Sha Sha - 3 months ago 15
PHP Question

Multidimensional array and aggregate functions in MySQL using PHP?

UPDATED


How to display 1 more column next to that u2 called CUMULATIVE TOTAL

it should display total number of students total payable total paid and total due based on counsellors.


Consider i have c1,c2,c3,c4 as counsellors and u1,u2 as universities
say c1 has 5 student in each university in that case CUMULATIVE TOTAL column should show total number of students column as [c1][No of students]=10, [c1][Payable]=some value, [c1][Paid]=some value, [c1][Balence]=some value

enter image description here



Please check the following code and let me know is there any way to write select query inside that SUM aggregate function or any alternate solution because i want wll_invoice.total_payable should group by customer_id.

STORED ROWS:
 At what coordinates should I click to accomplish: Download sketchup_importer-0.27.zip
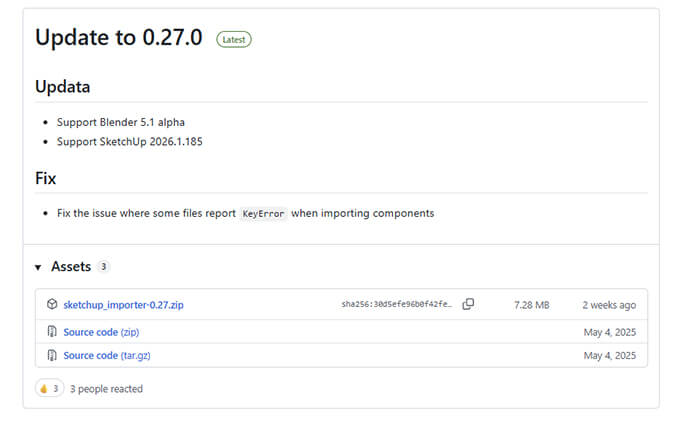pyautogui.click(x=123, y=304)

---

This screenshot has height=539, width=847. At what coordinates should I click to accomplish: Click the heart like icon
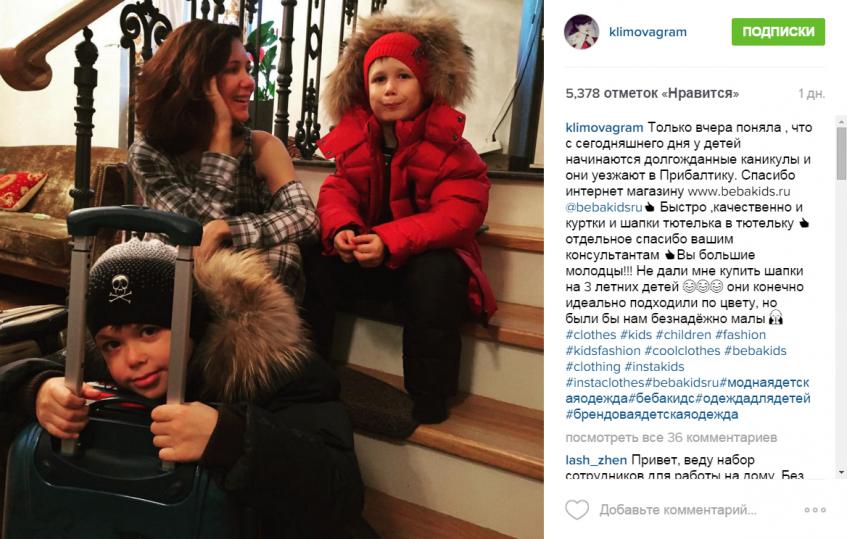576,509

--

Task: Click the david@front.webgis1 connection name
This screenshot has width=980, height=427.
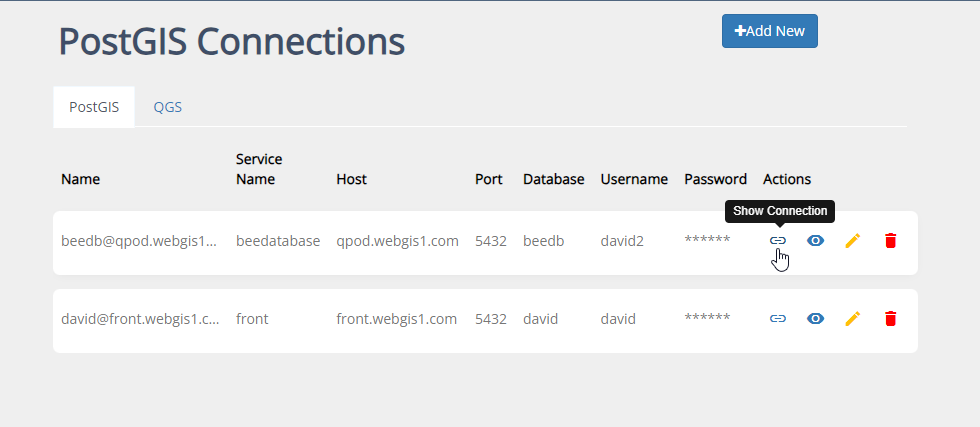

AIM OF THE TASK:
In the PHP forum post above, rewrite the paragraph that begins "Please check the following code" in fewer words, keeping its main points.

ANSWER TO THIS PROBLEM:
The poster asks for a review of the code and whether a SELECT query can go inside the SUM aggregate function, or for another solution, because wll_invoice.total_payable needs to be grouped by customer_id.